I close my eyes, counting to five before I open them again.
“Because I’m here, right now. Do you want it fixed, or do you want to wait for someone to come out? It’s the weekend, and they might not even get someone here until Monday or Tuesday.”
She’s still looking at me like she wishes she could backhand me under the guise of playfulness at the bar, but her shoulders relax the slightest bit. I can tell her gears are turning. The two of us always manage to rile each other up over something mundane, and it takes a minute for us to come down from it.
“Fine,” she agrees, a hint of bitterness still in her tone before she waves me in, and I open the door.

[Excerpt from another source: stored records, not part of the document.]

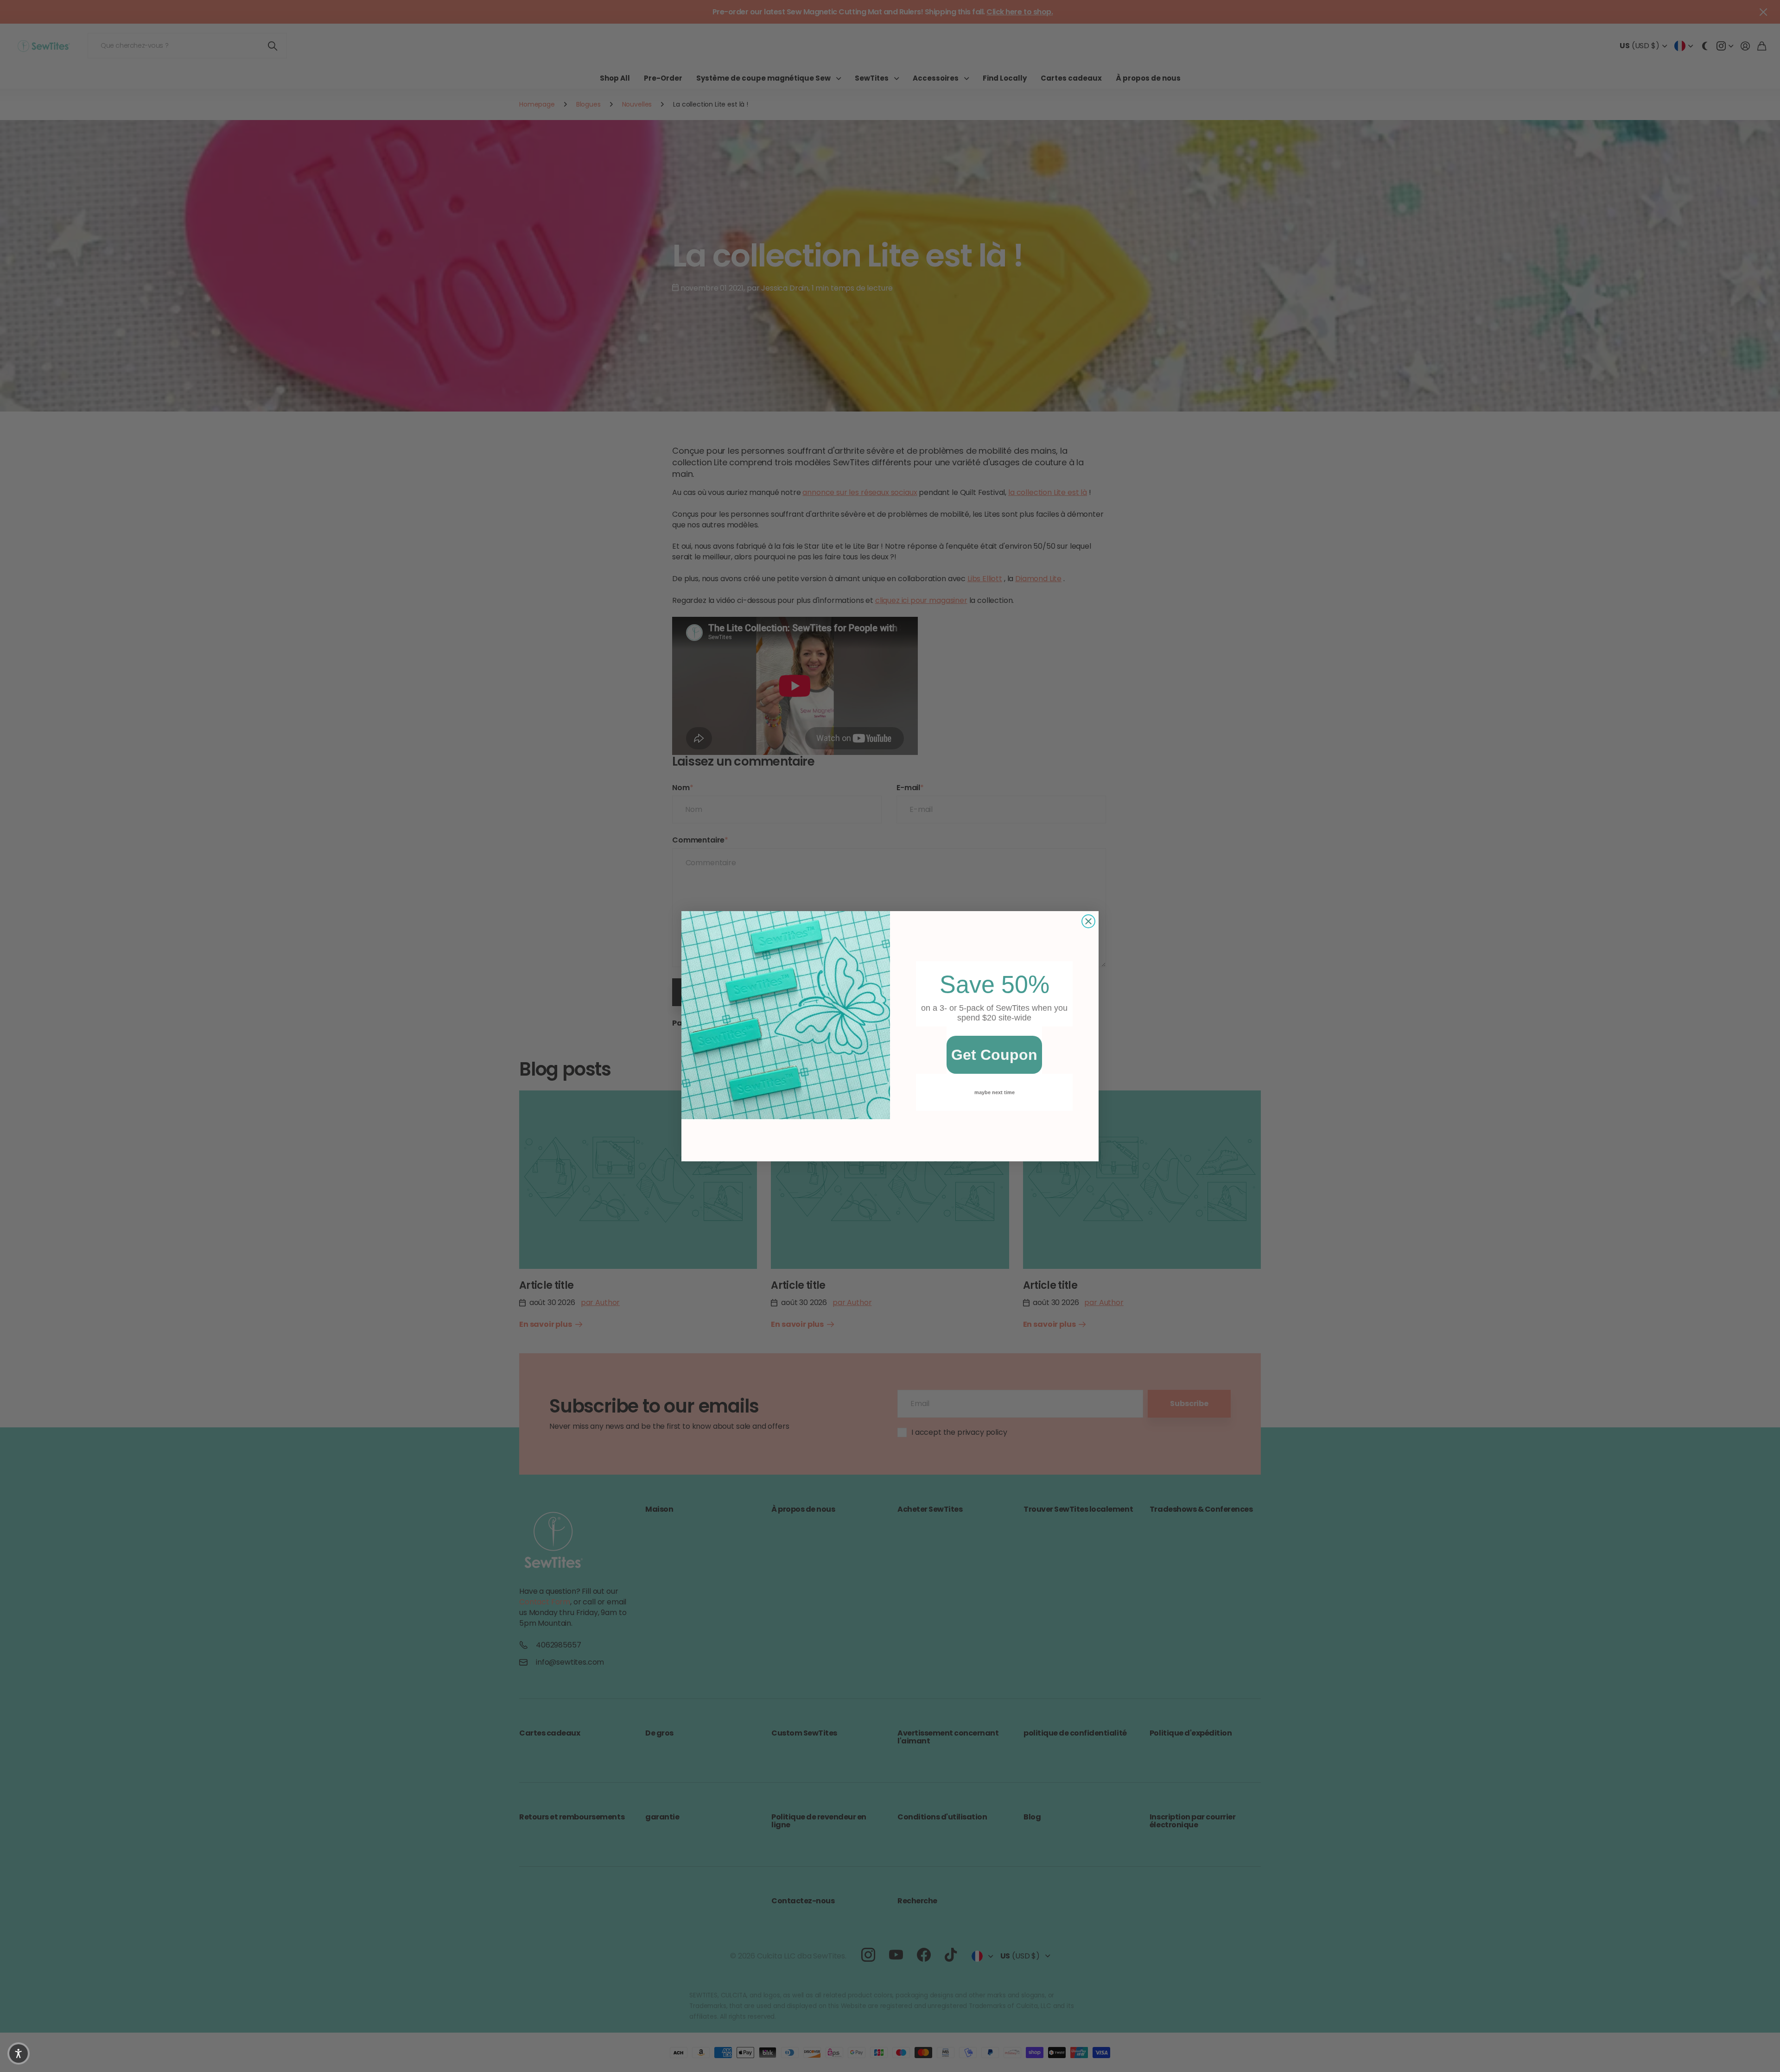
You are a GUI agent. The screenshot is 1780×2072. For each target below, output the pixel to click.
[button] (18, 2053)
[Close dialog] (1088, 921)
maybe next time (994, 1092)
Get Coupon (994, 1054)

She breezes past me, her cat, Vendetta, zooming out to greet her and only sparing me a threatening glance before she jumps up to a perch on the TV stand to keep an eye on her mom. Dakota’s hurrying around, gathering things up off the table and the counter. I suspect she’s trying to hide anything she thinks I might ask questions about. So maybe nothing illegal, but definitely things worth questioning. Unless she’s just worried about it being messy.
“I don’t care what it looks like.” I’m used to messy. I just happen to have maid service every day.
“Right,” she answers sarcastically. “I bet your place is just as messy.”
“It is usually, but I have easy access to housekeeping.”
“Yeah, well, I live in a bar and have easy access to needing more sleep in the mornings,” she grumbles.
“Can’t argue with that. Which sink is it?”
“The kitchen.” She nods to it as she clutches the items she picked up to her chest, her body half turned away from me as she answers. “I’ll be right back.”